As a consequence, several inhibitors of proteins that are involved in PI3K/AKT signaling pathways have been under development for some time for myeloma, and some have even entered phase 3 clinical trials.10  However, despite compelling evidence of the key role of this pathway in tumor cells, particularly in the context of the feeding bone marrow milieu and microenvironment for myeloma tumor cells, no drug used alone or in combination with existing therapies developed to exploit activation of the PI3K/AKT pathway within myeloma cells and/or enhance the efficacy of existing chemotherapeutic agents has been approved to date for myeloma—a marker of truth on whether a drug has been proved worthy of achieving better therapy for multiple myeloma.

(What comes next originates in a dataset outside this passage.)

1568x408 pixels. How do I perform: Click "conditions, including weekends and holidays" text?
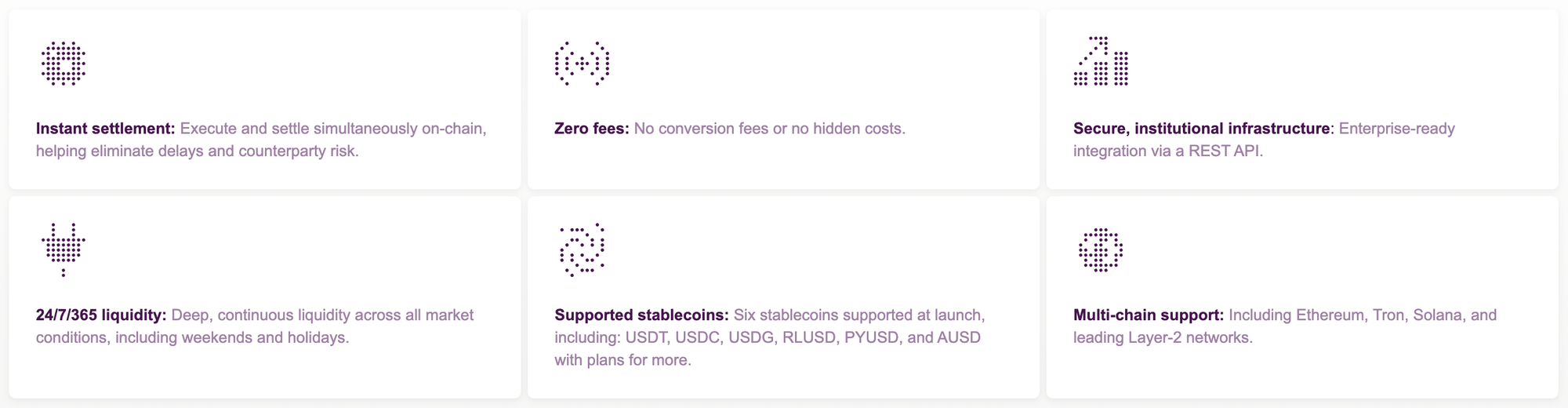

This first-time-in-human study (PKB112835) was designed to evaluate the safety, pharmacokinetics, and initial clinical efficacy of afuresertib in patients with relapsed and/or refractory hematologic malignancies. Afuresertib is a reversible, ATP-competitive, oral pan-AKT kinase inhibitor. Once-daily oral administration to mice delayed the growth of various human tumor xenografts in a dose-dependent manner. The frequency of sensitivity was particularly high in T-cell acute lymphoblastic leukemia (ALL), B-cell ALL, chronic lymphocytic leukemia, and non-Hodgkin lymphoma cell lines, with the 50% effective dose <1 μM. The maximum-tolerated dose was established at 125 mg per day. Clinical activity of single-agent afuresertib was observed in patients with myeloma, with an overall response rate (partial response or better) of 8.8% and a clinical benefit rate (≥ minor response) of 17.6% although the majority of patients had very advanced and/or end-stage myeloma. Interestingly, it appeared that single-agent afuresertib had a favorable safety profile, whereas previous PI3K/AKT inhibitors were often hampered by toxicities, including myelosuppression (mostly thrombopenia) and also nonhematologic gastrointestinal toxicities, metabolic disturbances (hyperlipidemia and hyperglycemia) and, to a lesser extent, skin issues, dyspnea, and dry cough, among others.

Therefore, the promise is great that a PI3K/AKT pathway inhibitor might finally complete the armamentarium for treating myeloma that will enable several choices of combinations to enhance treatment and limit development of mechanisms of resistance, given the favorable safety profile.

Conflict-of-interest disclosure: The author declares no competing financial interests.